Overload Dashboard

On this page Carat arrow pointing down
Warning:
As of November 24, 2023, CockroachDB v22.1 is no longer supported. For more details, refer to the Release Support Policy.

The Overload dashboard lets you monitor the performance of the parts of your cluster relevant to the cluster's admission control system. This includes CPU usage, the runnable goroutines waiting per CPU, the health of the persistent stores, and the performance of admission control system when it is enabled.

To view this dashboard, access the DB Console, click Metrics in the left-hand navigation, and select Dashboard > Overload.

Dashboard navigation

Use the Graph menu to display metrics for your entire cluster or for a specific node:

  • When set to Graph: Cluster, data is aggregated together for all nodes in your cluster.
  • When set to Graph: {node}, only data for the specific selected node is shown.

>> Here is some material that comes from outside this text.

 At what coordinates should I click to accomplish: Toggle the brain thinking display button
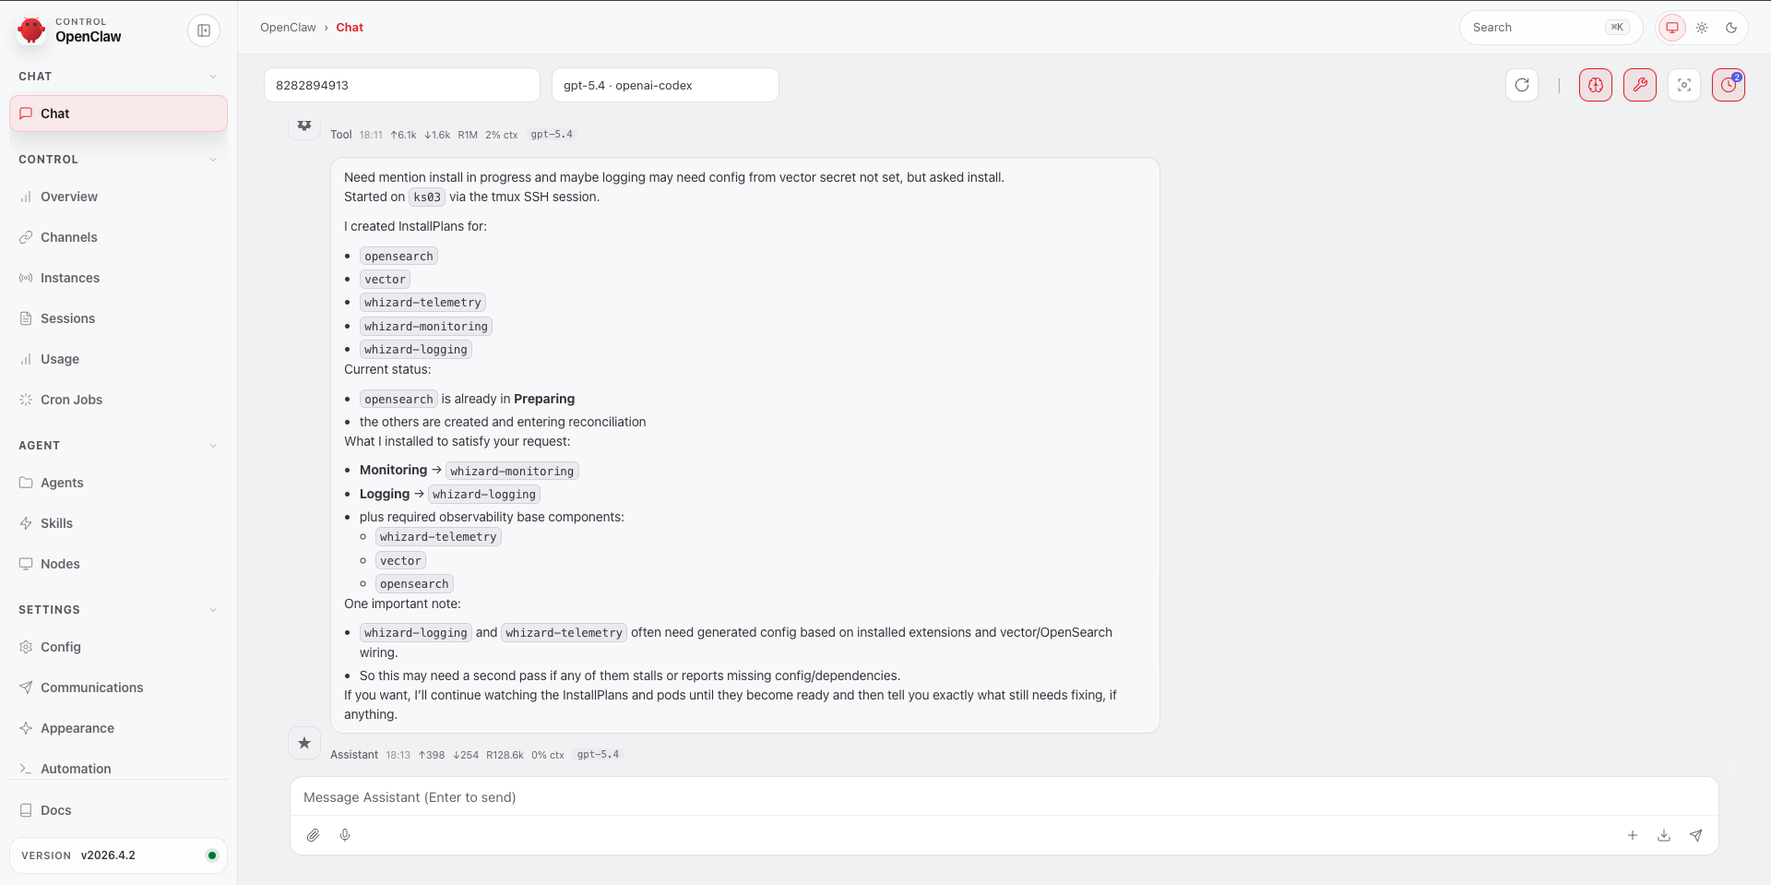point(1595,85)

To the right of the Graph and Dashboard menus, a time interval selector allows you to filter the view for a predefined or custom time interval. Use the navigation buttons to move to the previous, next, or current time interval. When you select a time interval, the same interval is selected in the SQL Activity pages. However, if you select 10 or 30 minutes, the interval defaults to 1 hour in SQL Activity pages.

When viewing graphs, a tooltip will appear at your mouse cursor providing further insight into the data under the mouse cursor. Click anywhere within the graph to pin the tooltip in place, decoupling the tooltip from your mouse movements. Click anywhere within the graph to cause the tooltip to follow your mouse once more.

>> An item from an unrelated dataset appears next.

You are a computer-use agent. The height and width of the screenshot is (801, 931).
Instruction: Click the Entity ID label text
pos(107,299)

The Overload dashboard displays the following time series graphs:

CPU percent

DB Console CPU Percent graph

Note:

This graph shows the CPU consumption by the CockroachDB process, and excludes other processes on the node. Use a separate monitoring tool to measure the total CPU consumption across all processes.

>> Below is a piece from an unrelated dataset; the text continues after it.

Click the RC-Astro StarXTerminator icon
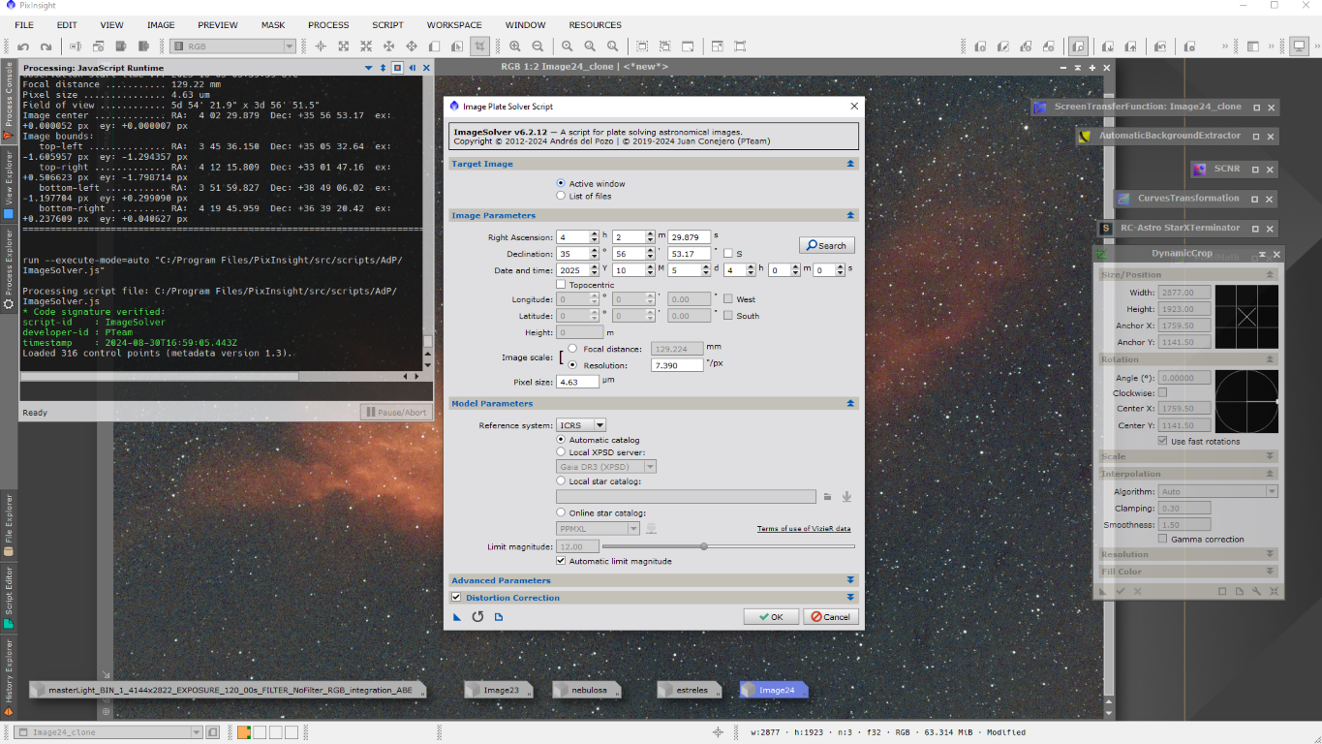The height and width of the screenshot is (744, 1322). point(1104,229)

  • In the node view, the graph shows the percentage of CPU in use by the CockroachDB process for the selected node.

  • In the cluster view, the graph shows the percentage of CPU in use by the CockroachDB process across all nodes.

Expected values for a healthy cluster: CPU utilized by CockroachDB should not persistently exceed 80%. Because this metric does not reflect system CPU usage, values above 80% suggest that actual CPU utilization is nearing 100%.

Note:

For multi-core systems, the percentage of CPU usage is calculated by normalizing the CPU usage across all cores, whereby 100% utilization indicates that all cores are fully utilized.

Runnable Goroutines per CPU

This graph shows the number of Goroutines waiting to run per CPU. This graph should rise and fall based on CPU load. Values greater than 50 are considered high.

  • In the node view, the graph shows the number of Goroutines waiting per CPU on the selected node.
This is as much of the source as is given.